How to Become a Home Care Assistant
Home care assistants serve an honorable and crucial role in our society by helping the disabled, elderly and chronically ill maintain high quality of life. These caretakers understand the dignity and happiness that come from proper hygiene, cleanliness and nutrition, as well as everyday activities and recreations that we often take for granted.
Home care assistants can be divided into two broad branches: personal care aides and home health aides. Personal care aides tend to tasks such as bathing, dressing, grooming, cooking and light housekeeping. Additional responsibilities include organizing a client's schedule, grocery shopping, helping a client enjoy recreational opportunities, and providing valuable companionship for someone who may live alone and have no formal caregiver.
Home health aides share all of these important aforementioned duties and, additionally, take care of basic health needs, including:
- Taking vital signs
- Giving medications
- Performing dressing changes as needed
Although “home” is in this occupation’s title, people who work as home care assistants may work in other environments such as residential group homes, retirement homes, community centers, or nursing care facilities. These caregivers may with one client, a few clients, or several groups. The length of a work assignment may last one day, several days, weeks, months or even years. Working different shifts including weekends, nights and holidays is often a requirement for this type of work.
Most people who work as home care assistants have a high school diploma/GED, although no formal education is required in some states to begin a job. Other states require some formal classes as a prerequisite for working. These classes may be taken at community colleges, vocational/technical schools, or at private health training academies.
Because the nature of the job differs from client to client, home care assistants receive the bulk of training at work. Under the supervision of another home care assistant, a certified home health aide or a nurse, the aspiring caregivers learn to perform specific tasks and acquire skills necessary for each client’s needs. Some employers also offer training classes in topics such as cardiopulmonary resuscitation, and may also require that students pass a competency test before beginning work.

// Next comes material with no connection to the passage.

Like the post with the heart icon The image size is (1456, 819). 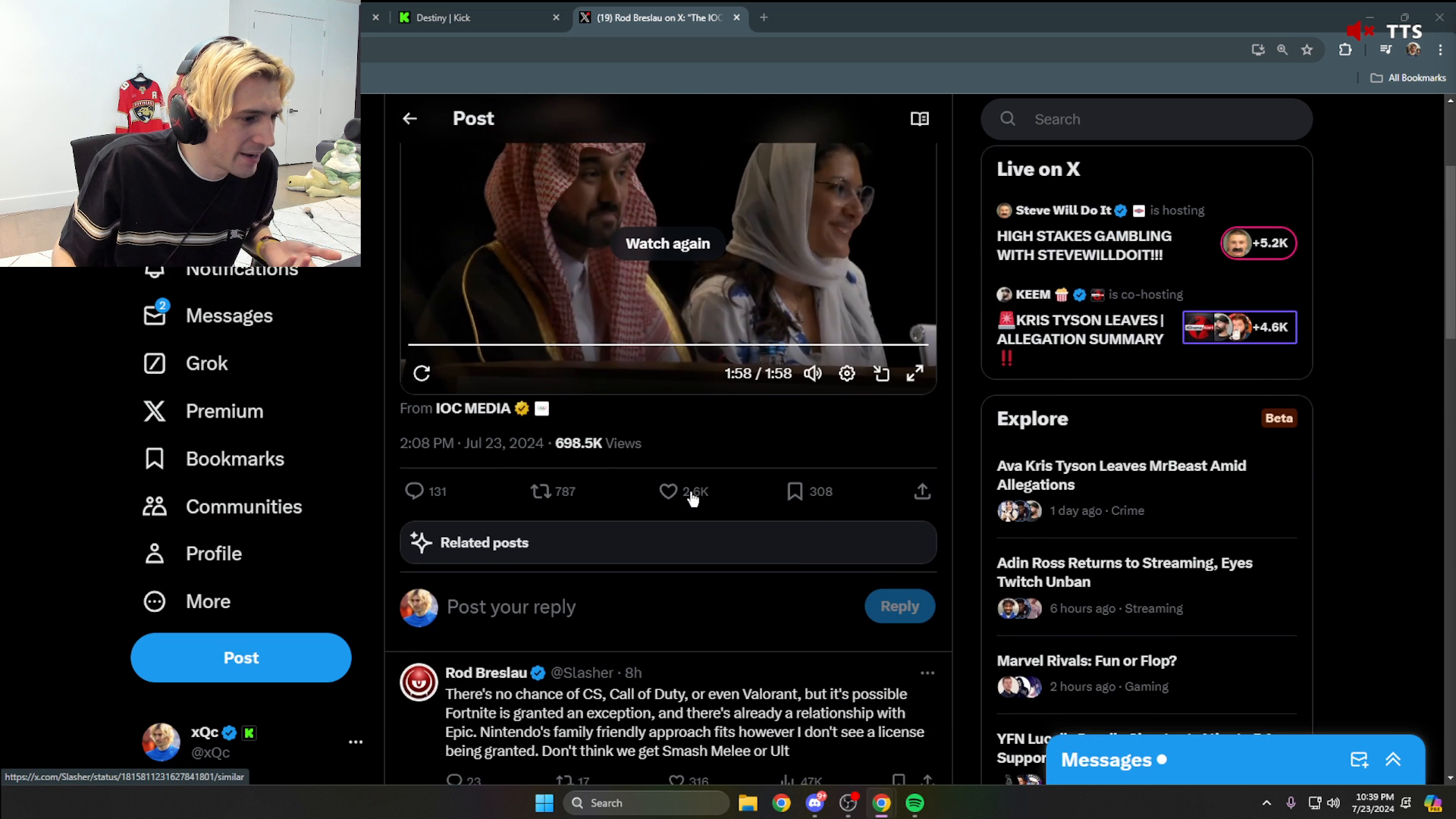[x=668, y=491]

Licensing and/or Certification
Home care assistants do not need licenses. Certification, however, may be necessary for home health aides to secure a good job. Along with an exam, the certification process comprises approximately 75 hours of additional training. Employers often rely on the National Association for Home Care and Hospice for the certification process. Certification is not required for personal care aides.
Necessary Skills and Qualities
The Bureau of Labor Statistics reports that job-specific injuries are common among home care assistants because of the strenuous nature of the work. Taking care of a disabled person requires the caregiver to have good health and physical strength. Employers seek home care assistants who possess dependability, patience, good organizational skills and an ability to communicate well with all types of people.
Opportunities for Advancement
Personal care aides may choose to receive health training and become home health aides. Home health aides have opportunities to advance to other health careers such as medical assisting or nursing, both of which necessitate additional education and training. Home care assistants with many skills and experience may enjoy the opportunity to teach or supervise new home care assistants or students.
If you would like to gain the necessary education to become a home care assistant, we highly recommend that you check out our free School Finder Tool located HERE.
According to the U.S. Department of Labor, the median yearly wage in 2012 was $19,910 for personal care aides and $20,820 for home health aides, but salaries ranged from $16,330 to $29,250. Salaries and benefits vary according to the employer as well as geographic region where the assistant works. Facilities tend to pay more than home care agencies. As of May 2013, the Bureau of Labor Statistics stated that the median salary of home health aides had increased to $21,020.
Job opportunities for home care assistants will be numerous from now well into the future; based on its statistic, the U.S. Bureau of Labor Statistics anticipates a 48% employment increase for home health aides and a 49% increase in jobs for personal care aides between 2012 and 2022. This job growth is due mostly to two factors: more elderly people needing care, and the high turnover rate of home care assistants. The Direct Care Alliance affirms that insufficient wages contribute to the high turnover.